Incendi e saccheggi nell’azienda agricola: “Basta, mollo tutto”

“Parla di meno”. E’ l’avvertimento vergato su foglio bianco, con inchiostro blu e calligrafia incerta, che un oritano col bernoccolo dell’agricoltura e del lavoro (duro o comodo purché sia), ha rinvenuto giorni fa accanto al cumulo di cenere fumante in cui qualcuno – sostiene di sapere chi “ma non ho le prove” – ha ridotto l’impianto di irrigazione del campo che assieme a due amici aveva iniziato a coltivare e accudire. “Eravamo tre amici al bar – racconta Giuseppe De Nuzzo – disoccupati e senza soldi”. Poi la decisione, inusuale, coraggiosa, di darsi all’agricoltura, rinunciare all’attesa prodigiosa di un lavoro calato dall’alto, per rimboccarsi le maniche, impugnare una vanga, e sudare sotto il sole cocente che brucia la schiena o il gelo che spacca la pelle, tra i solchi nella nuda terra.
Il passaggio dalle parole ai fatti, per i tre che di perdersi in chiacchiere non avevano punto voglia, è stato rapido, immediato, concreto. Un’impresa avviata sotto i migliori auspici e partita col piede giusto. Poi, germogliati i primi frutti di tanta fatica, sono iniziate le grane.

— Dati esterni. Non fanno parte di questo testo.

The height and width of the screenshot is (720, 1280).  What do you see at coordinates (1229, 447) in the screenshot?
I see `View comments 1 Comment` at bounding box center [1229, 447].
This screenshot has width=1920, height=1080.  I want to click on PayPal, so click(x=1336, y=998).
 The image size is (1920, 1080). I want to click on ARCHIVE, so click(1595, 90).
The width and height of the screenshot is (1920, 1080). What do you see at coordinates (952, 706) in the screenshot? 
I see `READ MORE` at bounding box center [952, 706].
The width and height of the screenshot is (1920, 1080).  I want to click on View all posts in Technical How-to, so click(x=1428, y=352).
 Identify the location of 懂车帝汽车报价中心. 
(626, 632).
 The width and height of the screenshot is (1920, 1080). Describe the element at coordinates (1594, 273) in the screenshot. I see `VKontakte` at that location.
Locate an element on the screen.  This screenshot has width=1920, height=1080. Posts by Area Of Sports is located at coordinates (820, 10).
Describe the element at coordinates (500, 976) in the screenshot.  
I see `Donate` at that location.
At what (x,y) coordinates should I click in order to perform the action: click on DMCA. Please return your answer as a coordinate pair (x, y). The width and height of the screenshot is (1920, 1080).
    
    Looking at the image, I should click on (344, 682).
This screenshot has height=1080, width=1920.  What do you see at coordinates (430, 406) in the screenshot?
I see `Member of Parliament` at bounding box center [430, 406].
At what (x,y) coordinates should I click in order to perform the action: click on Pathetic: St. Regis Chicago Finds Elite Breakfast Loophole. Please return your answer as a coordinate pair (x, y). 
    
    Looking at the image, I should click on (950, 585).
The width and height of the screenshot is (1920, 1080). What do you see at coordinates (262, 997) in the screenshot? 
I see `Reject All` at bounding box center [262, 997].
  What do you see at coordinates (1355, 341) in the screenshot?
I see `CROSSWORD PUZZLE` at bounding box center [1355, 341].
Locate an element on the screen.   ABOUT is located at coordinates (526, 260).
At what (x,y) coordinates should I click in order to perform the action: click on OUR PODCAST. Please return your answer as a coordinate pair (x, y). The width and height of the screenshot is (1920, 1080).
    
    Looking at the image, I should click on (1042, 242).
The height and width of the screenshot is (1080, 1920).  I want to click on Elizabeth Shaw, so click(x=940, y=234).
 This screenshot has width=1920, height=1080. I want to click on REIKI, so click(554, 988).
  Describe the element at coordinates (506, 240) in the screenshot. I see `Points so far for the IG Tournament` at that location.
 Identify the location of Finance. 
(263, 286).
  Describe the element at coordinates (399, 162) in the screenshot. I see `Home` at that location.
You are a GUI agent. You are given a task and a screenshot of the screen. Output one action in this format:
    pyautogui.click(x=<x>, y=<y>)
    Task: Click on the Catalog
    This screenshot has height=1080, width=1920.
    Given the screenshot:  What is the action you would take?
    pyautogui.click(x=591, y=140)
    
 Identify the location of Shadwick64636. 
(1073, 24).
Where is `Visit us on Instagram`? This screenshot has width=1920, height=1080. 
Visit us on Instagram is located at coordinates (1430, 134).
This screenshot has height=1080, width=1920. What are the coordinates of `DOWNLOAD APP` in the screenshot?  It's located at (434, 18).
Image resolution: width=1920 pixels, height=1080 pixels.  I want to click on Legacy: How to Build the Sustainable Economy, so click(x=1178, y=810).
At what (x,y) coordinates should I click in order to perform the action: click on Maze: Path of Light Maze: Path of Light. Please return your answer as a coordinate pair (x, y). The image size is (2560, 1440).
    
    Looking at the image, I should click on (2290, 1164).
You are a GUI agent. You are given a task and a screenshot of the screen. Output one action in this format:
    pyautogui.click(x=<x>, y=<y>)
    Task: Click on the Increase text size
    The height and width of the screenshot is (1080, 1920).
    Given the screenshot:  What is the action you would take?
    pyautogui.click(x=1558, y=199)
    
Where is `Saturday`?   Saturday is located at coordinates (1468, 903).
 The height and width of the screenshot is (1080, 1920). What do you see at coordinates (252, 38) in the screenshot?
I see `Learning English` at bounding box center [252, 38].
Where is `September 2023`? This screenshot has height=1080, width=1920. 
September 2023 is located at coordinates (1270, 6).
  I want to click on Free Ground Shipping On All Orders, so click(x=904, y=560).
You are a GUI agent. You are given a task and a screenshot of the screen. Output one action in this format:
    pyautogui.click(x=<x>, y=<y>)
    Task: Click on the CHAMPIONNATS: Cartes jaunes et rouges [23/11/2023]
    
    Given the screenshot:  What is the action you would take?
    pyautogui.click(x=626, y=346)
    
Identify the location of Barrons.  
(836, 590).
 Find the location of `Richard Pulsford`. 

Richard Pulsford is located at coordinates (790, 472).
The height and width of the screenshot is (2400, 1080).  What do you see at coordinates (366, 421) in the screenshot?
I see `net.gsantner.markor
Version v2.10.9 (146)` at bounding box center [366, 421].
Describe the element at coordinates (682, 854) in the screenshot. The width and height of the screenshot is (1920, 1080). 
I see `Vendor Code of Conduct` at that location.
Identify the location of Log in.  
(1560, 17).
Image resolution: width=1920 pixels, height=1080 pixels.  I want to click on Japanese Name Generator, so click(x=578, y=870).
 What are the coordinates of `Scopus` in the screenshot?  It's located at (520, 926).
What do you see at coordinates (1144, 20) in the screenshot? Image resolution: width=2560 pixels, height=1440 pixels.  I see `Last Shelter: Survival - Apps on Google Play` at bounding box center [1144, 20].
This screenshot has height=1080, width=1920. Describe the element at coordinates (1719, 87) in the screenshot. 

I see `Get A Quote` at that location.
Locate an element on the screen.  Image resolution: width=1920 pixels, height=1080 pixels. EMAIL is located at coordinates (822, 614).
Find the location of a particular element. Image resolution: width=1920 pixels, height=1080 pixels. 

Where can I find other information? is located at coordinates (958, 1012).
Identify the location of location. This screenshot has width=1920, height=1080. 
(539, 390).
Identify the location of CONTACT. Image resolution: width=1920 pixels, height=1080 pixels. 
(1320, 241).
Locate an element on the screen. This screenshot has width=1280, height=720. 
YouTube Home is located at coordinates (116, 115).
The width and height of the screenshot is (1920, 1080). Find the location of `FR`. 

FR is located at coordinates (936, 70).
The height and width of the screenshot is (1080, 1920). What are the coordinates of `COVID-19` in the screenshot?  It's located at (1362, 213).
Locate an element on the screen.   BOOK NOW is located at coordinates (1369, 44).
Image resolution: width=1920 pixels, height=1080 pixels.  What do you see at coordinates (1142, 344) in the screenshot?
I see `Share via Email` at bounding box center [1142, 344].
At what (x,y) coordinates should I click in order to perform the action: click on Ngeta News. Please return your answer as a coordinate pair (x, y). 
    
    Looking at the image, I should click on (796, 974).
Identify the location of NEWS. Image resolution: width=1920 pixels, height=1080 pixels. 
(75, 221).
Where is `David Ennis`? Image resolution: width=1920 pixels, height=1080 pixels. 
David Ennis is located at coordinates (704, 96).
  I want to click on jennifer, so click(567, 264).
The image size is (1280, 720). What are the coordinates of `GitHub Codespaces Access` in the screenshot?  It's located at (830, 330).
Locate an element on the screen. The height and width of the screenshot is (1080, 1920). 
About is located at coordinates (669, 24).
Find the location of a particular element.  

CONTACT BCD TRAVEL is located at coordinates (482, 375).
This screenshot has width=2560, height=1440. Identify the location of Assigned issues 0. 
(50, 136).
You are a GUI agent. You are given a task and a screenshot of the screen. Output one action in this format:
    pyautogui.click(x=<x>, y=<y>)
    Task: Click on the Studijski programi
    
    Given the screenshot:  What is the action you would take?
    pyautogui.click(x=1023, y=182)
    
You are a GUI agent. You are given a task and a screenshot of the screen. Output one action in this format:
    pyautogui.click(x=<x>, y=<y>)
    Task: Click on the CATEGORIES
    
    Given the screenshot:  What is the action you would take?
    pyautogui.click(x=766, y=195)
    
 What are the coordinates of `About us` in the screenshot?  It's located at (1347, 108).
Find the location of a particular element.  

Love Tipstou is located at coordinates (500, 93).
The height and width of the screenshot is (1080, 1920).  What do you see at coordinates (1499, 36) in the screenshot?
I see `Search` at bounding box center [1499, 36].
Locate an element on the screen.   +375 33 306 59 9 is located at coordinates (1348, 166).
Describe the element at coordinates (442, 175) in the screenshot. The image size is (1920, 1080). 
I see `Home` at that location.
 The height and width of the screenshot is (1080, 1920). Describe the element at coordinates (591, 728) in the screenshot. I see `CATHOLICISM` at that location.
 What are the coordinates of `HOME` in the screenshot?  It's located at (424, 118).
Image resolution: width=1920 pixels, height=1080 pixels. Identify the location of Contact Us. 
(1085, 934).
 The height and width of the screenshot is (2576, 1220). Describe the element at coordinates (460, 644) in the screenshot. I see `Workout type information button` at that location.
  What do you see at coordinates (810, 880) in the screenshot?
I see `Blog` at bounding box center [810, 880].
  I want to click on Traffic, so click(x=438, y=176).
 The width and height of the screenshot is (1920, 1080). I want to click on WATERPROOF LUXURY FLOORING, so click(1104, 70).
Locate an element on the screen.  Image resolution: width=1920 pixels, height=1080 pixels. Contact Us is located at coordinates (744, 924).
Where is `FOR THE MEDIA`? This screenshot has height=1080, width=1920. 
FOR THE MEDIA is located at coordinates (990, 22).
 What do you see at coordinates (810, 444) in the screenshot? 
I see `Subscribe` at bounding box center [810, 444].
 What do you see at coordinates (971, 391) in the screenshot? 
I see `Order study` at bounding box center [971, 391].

Prima il furto dell’impianto di irrigazione, poi otto galline, poi due sacchi di concime. “Non abbiamo fatto denuncia perché il danno era inconsistente – spiega – e speravo di risolvere la cosa in maniera amichevole”. Ma l’ennesimo, durissimo colpo, De Nuzzo non è proprio riuscito a incassarlo con eguale filosofia.
Qualcuno, forse lo stesso autore dei raid precedenti, ha nottetempo raccolto e ammucchiato l’intero impianto di irrigazione su un fazzoletto di terra. E di quello, in pochi minuti, ha fatto un falò. Ora Giuseppe De Nuzzo è stremato, stanco, sfiduciato. La forza che lo aveva portato a imboccare a testa alta l’impervio sentiero dell’agricoltura sta venendo meno. E con esso le risorse economiche erose da continue toppe per rimediare ai danni. Mentre cresce l’amarezza, la rassegnazione davanti a una realtà che non stenta a definire “mafiosa”: “Io so chi è – dice – Stando sempre all’estero ho pochissimi amici e un solo nemico. Ma non ho le prove. Questa – accusa sciogliendo la lingua fino a oggi tenuta annodata a fatica – è mafia. E conferisco a Oria una medaglia: non più Oria fumosa, ma Oria mafiosa”. “I cittadini normali – s’interroga De Nuzzo – chi li difende? Qui il danno supera i 10mila euro. Non possiamo continuare. Non abbiamo un euro e abbiamo perso la fiducia nello Stato”. Infine, il disperato, rassegnato appello ai giovani: “Andate via. Qui non avete speranze”.